I did a few things on your signal to get a "good" result as much as possible :
1/ select "shifted" data and shifted back so that the this buffer has mean value matching the full data mean value. Could be seen as a high pass effect without the phase distorsion
2/ bandpass filtered - as you already implemented - just a bit different coding.
3/ then used my zero crossing function (crossing_V7) to get the time index.
benefit vs findpeaks (or alike) : the zero crossing time values given by crossing_V7 are linearly interpolated between samples => better time accuracy vs any method that will rely on finding min or max values among sampled data.
here a plot of the result :
and the plot ot the measured time values
code below :
clc
clearvars
%% data
load('pulseSignal.mat');
samples = length(pulseSignal);
Fs = 1e5; % guessed !!
dt = 1/Fs;
t = (0 : samples-1)*dt; %
%%% vertical shift of shifted data
thr = max(abs(pulseSignal))/2;
ind = find(pulseSignal>thr);
mean1 = mean(pulseSignal);
mean2 = mean(pulseSignal(ind));
shift = mean1-mean2;
pulseSignal2 = pulseSignal;
pulseSignal2(ind) = pulseSignal(ind)+shift;
%%%%%%%%%%%%%%%%
NN = 2;
flo = 50;
fhi = 210;
% flo = 80;
% fhi = 200;
Wn = 2/Fs*[flo fhi];
[B,A] = butter(NN,Wn);
pulseSignals = filter(B,A,pulseSignal2);
%% zero crossing points time data (linear interpolation of time values)
threshold = 0; % your value here
[t0_pos1,s0_pos1,t0_neg1,s0_neg1]= crossing_V7(pulseSignals,t,threshold,'linear'); % positive (pos) and negative (neg) slope crossing points
% ind => time index (samples)
% t0 => corresponding time (x) values
% s0 => corresponding function (y) values , obviously they must be equal to "threshold"
figure(1)
plot(t,pulseSignal,'b',t,pulseSignal2,'r',t,pulseSignals,'k',t0_pos1,s0_pos1,'+c','linewidth',2,'markersize',12);grid on
legend('Raw','Shifted ','Shifted & Smoothed','PS 0 crossing points');
title(['Data samples at Fs = ' num2str(round(Fs)) ' Hz / Smoothed with butterworth BP' ]);
xlabel('Time(s)');
figure(2)
plot(t0_pos1);
xlabel('Time index (sample #)');
ylabel('Time(s)');
title('plot of t0 pos1 (time values of positive slope crossing points)');
%%%%%%%%%%%%%%%%%%%%%%%%%%%%%%%%%%%%%%%%%%%%%%%%%%%%%
function [t0_pos,s0_pos,t0_neg,s0_neg] = crossing_V7(S,t,level,imeth)

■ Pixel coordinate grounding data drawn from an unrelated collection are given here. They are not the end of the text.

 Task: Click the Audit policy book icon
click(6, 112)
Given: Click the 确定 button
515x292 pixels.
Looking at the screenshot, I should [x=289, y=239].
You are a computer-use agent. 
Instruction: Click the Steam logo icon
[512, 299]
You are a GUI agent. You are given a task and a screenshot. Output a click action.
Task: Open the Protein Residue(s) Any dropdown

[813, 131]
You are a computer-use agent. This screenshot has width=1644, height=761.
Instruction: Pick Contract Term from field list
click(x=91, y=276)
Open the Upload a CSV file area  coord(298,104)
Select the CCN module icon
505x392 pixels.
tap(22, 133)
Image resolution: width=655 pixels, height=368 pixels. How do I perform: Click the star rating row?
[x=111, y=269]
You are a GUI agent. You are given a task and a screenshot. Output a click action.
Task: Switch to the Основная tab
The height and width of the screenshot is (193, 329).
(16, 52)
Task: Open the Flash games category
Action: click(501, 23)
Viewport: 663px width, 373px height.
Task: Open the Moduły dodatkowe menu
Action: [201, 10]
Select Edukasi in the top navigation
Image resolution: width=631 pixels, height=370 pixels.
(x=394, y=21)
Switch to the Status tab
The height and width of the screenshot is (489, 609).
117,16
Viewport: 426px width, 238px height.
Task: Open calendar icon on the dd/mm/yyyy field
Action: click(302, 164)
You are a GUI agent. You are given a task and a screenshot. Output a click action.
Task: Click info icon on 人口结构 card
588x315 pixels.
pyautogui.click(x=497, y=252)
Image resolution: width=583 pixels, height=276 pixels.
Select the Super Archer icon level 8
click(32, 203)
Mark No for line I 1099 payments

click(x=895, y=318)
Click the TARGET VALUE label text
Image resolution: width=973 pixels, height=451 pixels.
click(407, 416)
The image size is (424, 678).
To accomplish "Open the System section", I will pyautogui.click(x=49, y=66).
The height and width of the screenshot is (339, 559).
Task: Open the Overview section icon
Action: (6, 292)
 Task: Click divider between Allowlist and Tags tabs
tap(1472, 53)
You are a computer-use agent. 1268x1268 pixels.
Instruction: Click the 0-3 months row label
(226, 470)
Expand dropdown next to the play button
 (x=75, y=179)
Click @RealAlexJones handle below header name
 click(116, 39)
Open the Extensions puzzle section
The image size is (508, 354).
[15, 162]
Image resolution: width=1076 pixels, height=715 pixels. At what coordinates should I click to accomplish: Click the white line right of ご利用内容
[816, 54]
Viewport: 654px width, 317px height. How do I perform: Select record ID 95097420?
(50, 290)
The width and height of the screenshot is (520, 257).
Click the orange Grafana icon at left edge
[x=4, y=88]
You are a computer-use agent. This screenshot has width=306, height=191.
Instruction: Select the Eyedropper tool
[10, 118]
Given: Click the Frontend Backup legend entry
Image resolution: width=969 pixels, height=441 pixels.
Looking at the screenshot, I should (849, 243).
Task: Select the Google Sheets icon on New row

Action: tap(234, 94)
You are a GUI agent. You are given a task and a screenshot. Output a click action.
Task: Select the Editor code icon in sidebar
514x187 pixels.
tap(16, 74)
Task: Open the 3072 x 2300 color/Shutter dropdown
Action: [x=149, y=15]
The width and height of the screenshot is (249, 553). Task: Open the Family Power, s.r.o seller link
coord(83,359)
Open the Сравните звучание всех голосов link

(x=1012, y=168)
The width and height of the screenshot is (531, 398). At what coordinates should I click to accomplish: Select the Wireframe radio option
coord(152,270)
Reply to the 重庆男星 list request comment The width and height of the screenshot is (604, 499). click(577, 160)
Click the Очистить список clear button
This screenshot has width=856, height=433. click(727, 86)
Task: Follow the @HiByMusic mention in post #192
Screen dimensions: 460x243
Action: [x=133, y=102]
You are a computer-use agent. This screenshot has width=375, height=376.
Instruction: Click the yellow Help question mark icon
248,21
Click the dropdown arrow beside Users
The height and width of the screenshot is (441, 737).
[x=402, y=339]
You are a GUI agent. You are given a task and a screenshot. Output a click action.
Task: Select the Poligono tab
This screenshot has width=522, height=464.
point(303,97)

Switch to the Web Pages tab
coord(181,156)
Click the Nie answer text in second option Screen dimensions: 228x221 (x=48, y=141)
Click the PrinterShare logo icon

% [ind,t0,s0,t0close,s0close] = crossing_V6(S,t,level,imeth,slope_sign) % older format
% CROSSING find the crossings of a given level of a signal
% ind = CROSSING(S) returns an index vector ind, the signal
% S crosses zero at ind or at between ind and ind+1
% [ind,t0] = CROSSING(S,t) additionally returns a time
% vector t0 of the zero crossings of the signal S. The crossing
% times are linearly interpolated between the given times t
% [ind,t0] = CROSSING(S,t,level) returns the crossings of the
% given level instead of the zero crossings
% ind = CROSSING(S,[],level) as above but without time interpolation
% [ind,t0] = CROSSING(S,t,level,par) allows additional parameters
% par = {'none'|'linear'}.
% With interpolation turned off (par = 'none') this function always
% returns the value left of the zero (the data point thats nearest
% to the zero AND smaller than the zero crossing).
%
% [ind,t0,s0] = ... also returns the data vector corresponding to
% the t0 values.
%
% [ind,t0,s0,t0close,s0close] additionally returns the data points
% closest to a zero crossing in the arrays t0close and s0close.
%
% This version has been revised incorporating the good and valuable
% bugfixes given by users on Matlabcentral. Special thanks to
% Howard Fishman, Christian Rothleitner, Jonathan Kellogg, and
% Zach Lewis for their input.
% Steffen Brueckner, 2002-09-25
% Steffen Brueckner, 2007-08-27 revised version
% Copyright (c) Steffen Brueckner, 2002-2007
% brueckner@sbrs.net
% M Noe
% added positive or negative slope condition
% check the number of input arguments
error(nargchk(1,4,nargin));
% check the time vector input for consistency
if nargin < 2 | isempty(t)
% if no time vector is given, use the index vector as time
t = 1:length(S);
elseif length(t) ~= length(S)
% if S and t are not of the same length, throw an error
error('t and S must be of identical length!');
end
% check the level input
if nargin < 3
% set standard value 0, if level is not given
level = 0;
end
% check interpolation method input
if nargin < 4
imeth = 'linear';
end
% make row vectors
t = t(:)';
S = S(:)';
% always search for zeros. So if we want the crossing of
% any other threshold value "level", we subtract it from
% the values and search for zeros.
S = S - level;
% first look for exact zeros
ind0 = find( S == 0 );
% then look for zero crossings between data points
S1 = S(1:end-1) .* S(2:end);
ind1 = find( S1 < 0 );
% bring exact zeros and "in-between" zeros together
ind = sort([ind0 ind1]);
% and pick the associated time values
t0 = t(ind);
s0 = S(ind);
if strcmp(imeth,'linear')
% linear interpolation of crossing
for ii=1:length(t0)
%if abs(S(ind(ii))) > eps(S(ind(ii))) % MATLAB V7 et +
if abs(S(ind(ii))) > eps*abs(S(ind(ii))) % MATLAB V6 et - EPS * ABS(X)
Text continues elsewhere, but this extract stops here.